(Data records)
········

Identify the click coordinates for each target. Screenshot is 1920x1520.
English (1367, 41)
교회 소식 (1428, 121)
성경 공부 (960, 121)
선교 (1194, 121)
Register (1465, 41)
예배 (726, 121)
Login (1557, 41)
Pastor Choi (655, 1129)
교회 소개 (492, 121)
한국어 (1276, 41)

········

Work required - Output every line above without altering anything.

Solution -
Identify the click coordinates for each target. Screenshot is 1920x1520.
English (1367, 41)
교회 소식 (1428, 121)
성경 공부 (960, 121)
선교 (1194, 121)
Register (1465, 41)
예배 (726, 121)
Login (1557, 41)
Pastor Choi (655, 1129)
교회 소개 (492, 121)
한국어 (1276, 41)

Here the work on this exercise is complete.